- _WORK INSTRUCTION_
Only the lines running from the line with "You are a computer-use agent." to the end of the listing below should be copied, exactly, without pictures.

- _GIVEN DATA_
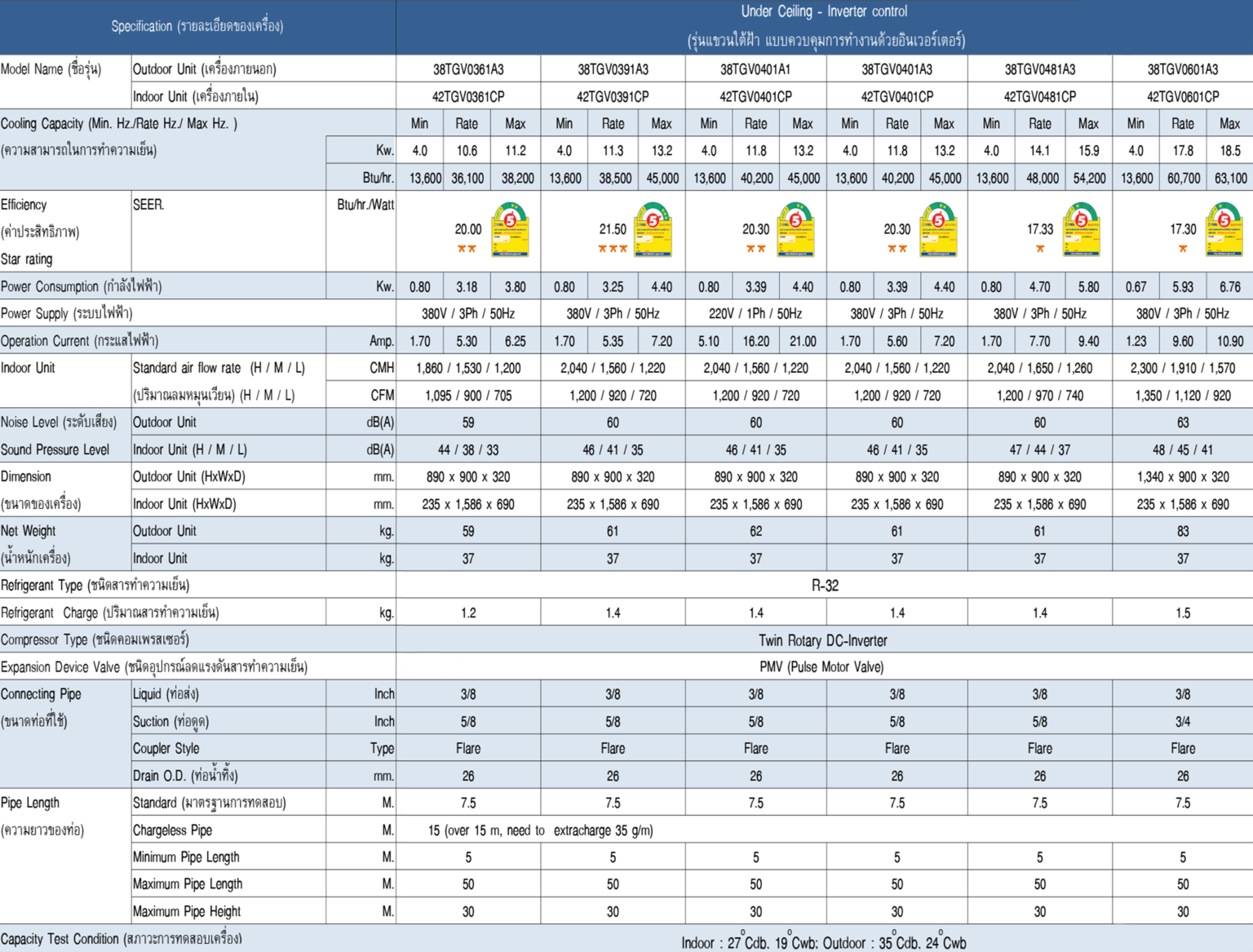1253x952 pixels.
Task: Click the energy label beside SEER 21.50
Action: coord(653,231)
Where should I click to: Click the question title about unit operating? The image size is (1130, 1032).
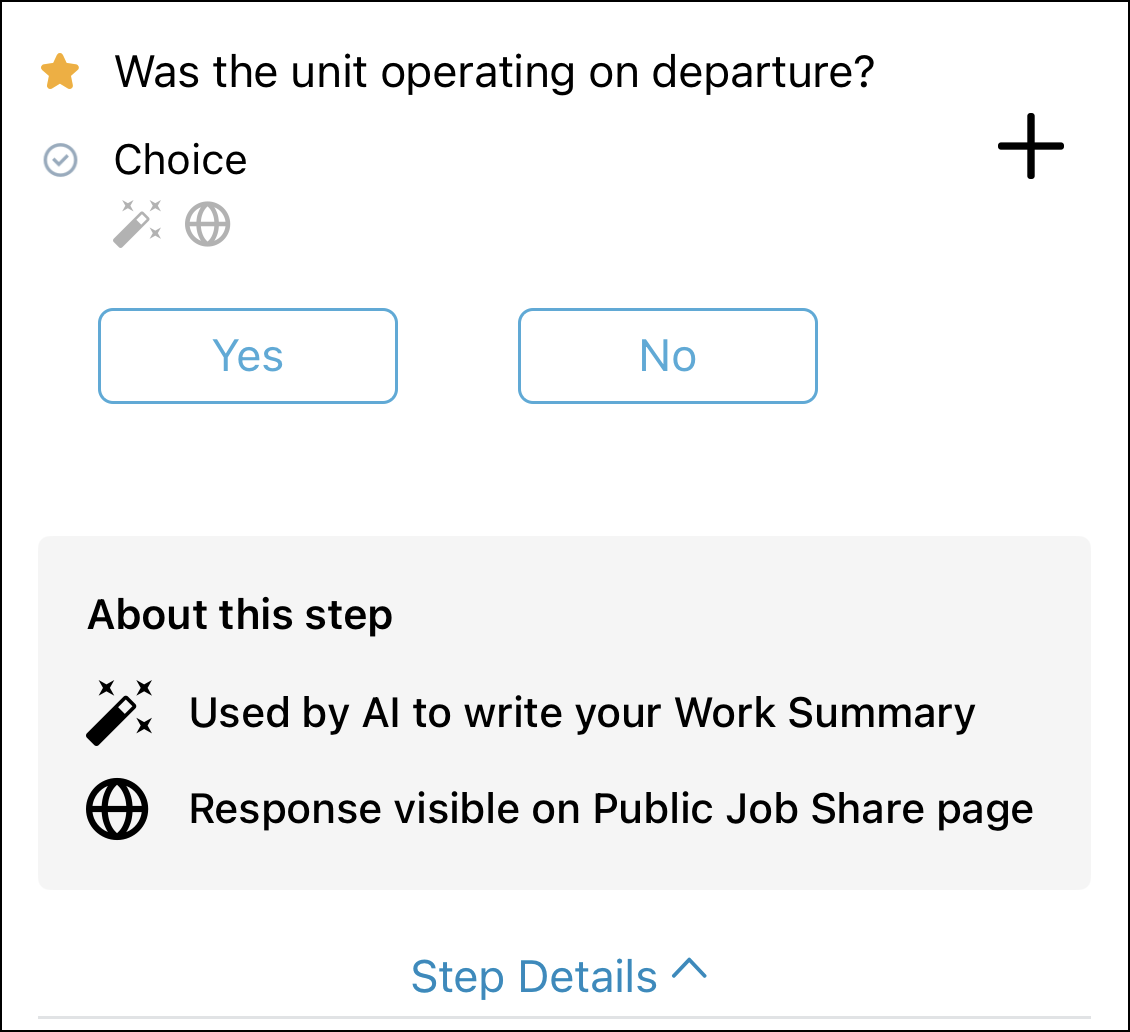click(x=494, y=73)

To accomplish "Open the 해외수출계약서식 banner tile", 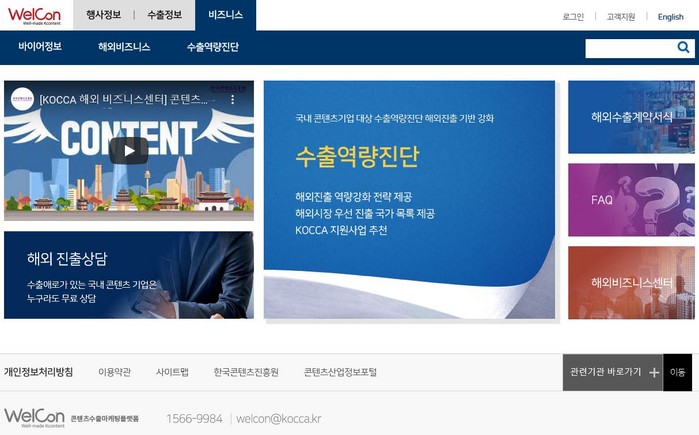I will pos(631,117).
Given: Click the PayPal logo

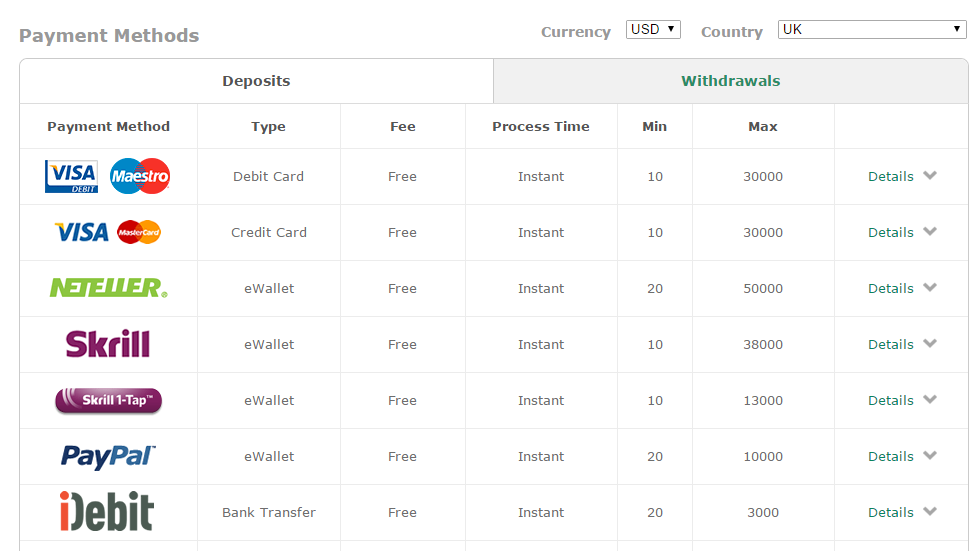Looking at the screenshot, I should coord(108,457).
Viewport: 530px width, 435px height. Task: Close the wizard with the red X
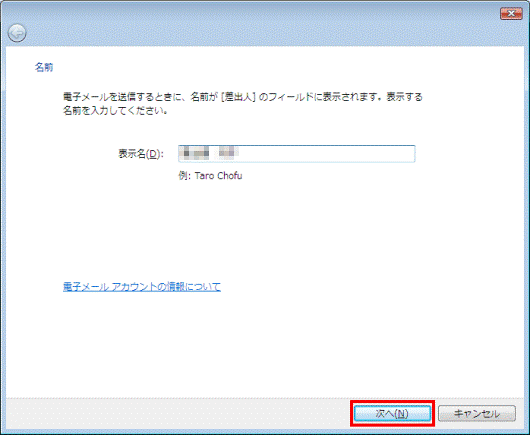(x=511, y=14)
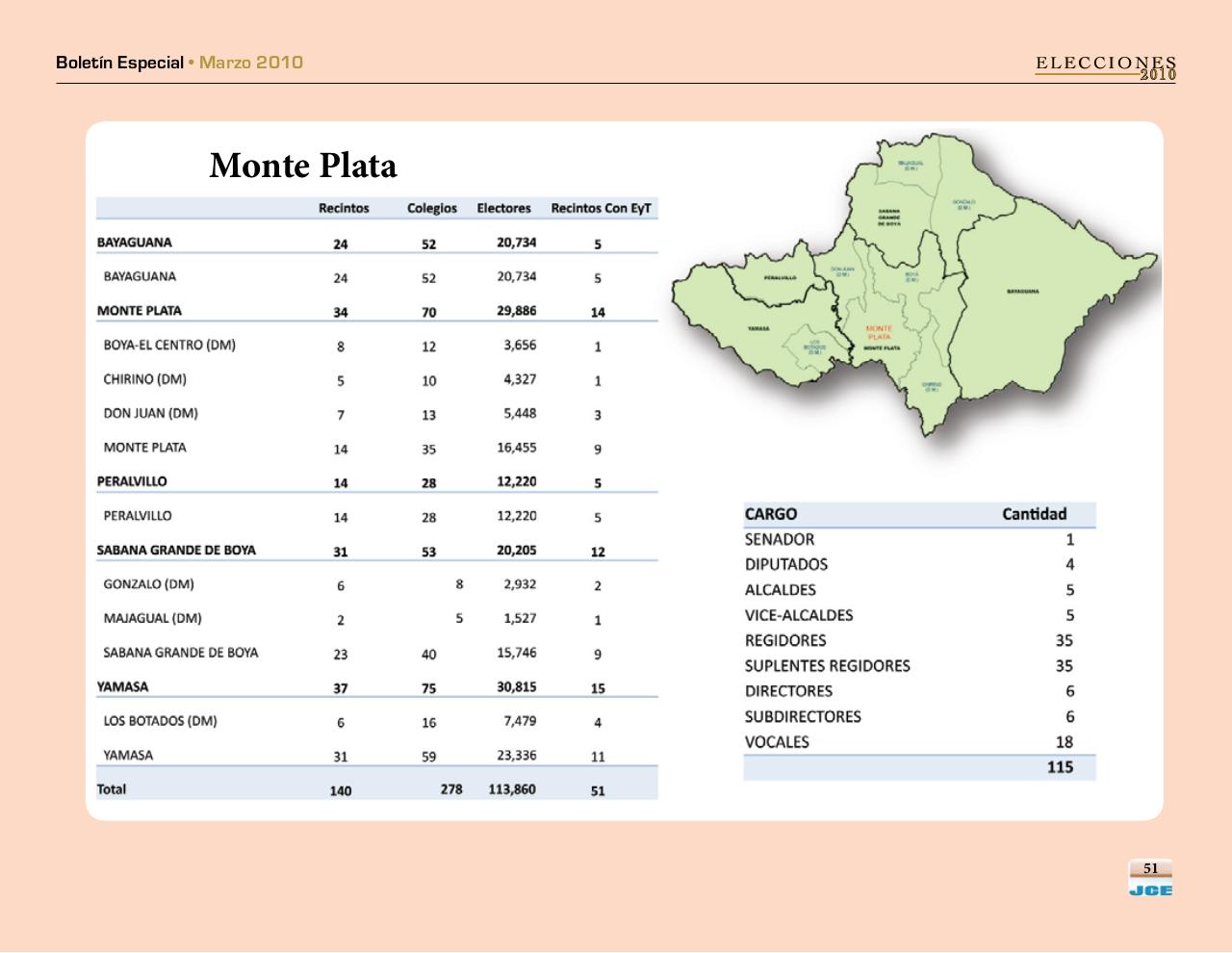Viewport: 1232px width, 953px height.
Task: Click the SENADOR row in the cargo table
Action: pyautogui.click(x=780, y=540)
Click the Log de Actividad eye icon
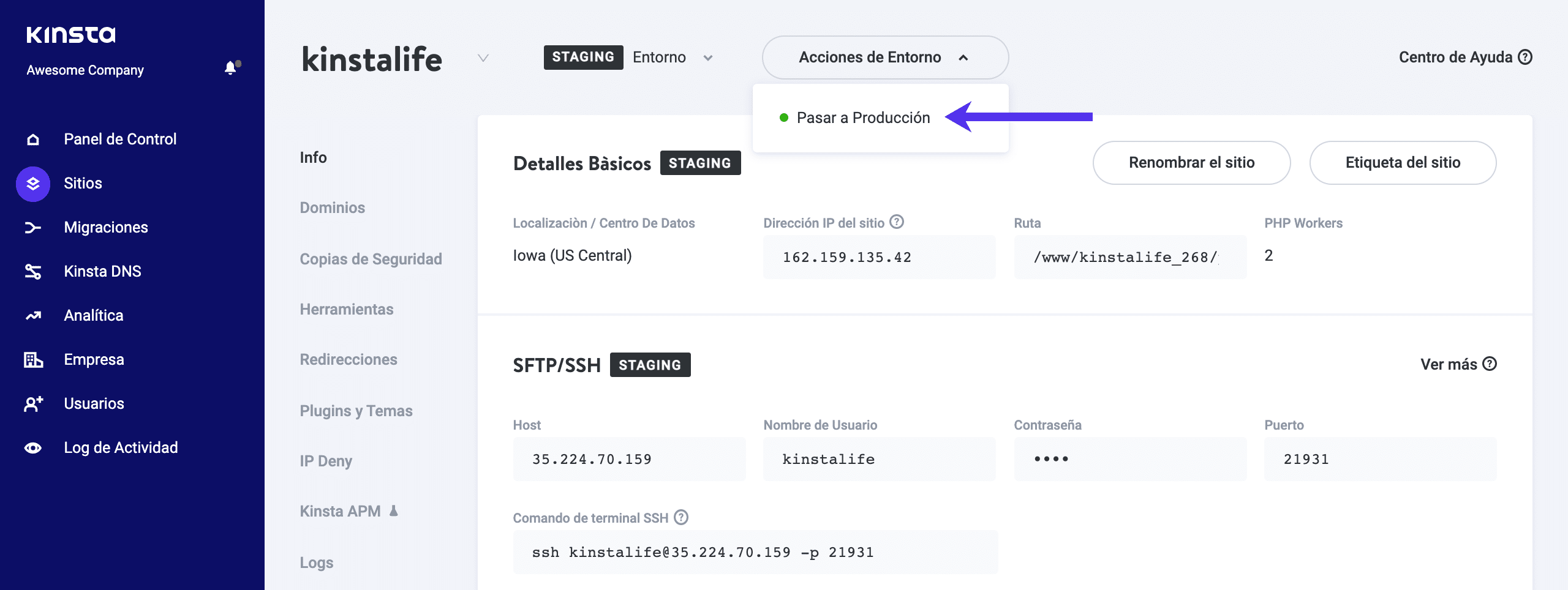The width and height of the screenshot is (1568, 590). (33, 448)
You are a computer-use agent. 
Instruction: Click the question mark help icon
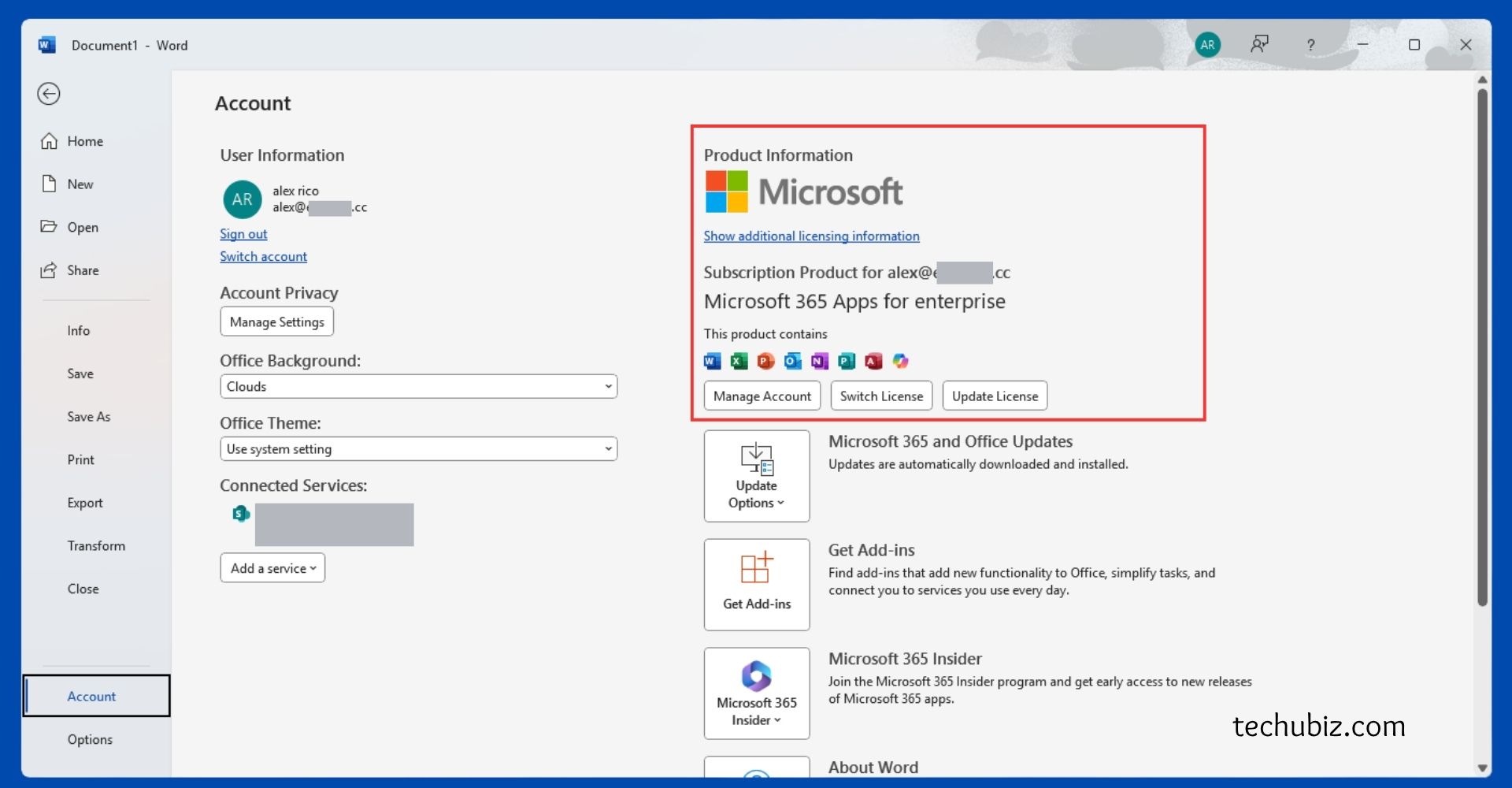(x=1310, y=45)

- _ANSWER BELOW_
You are a computer-use agent. 
Instruction: Click the question mark help icon
(x=1310, y=45)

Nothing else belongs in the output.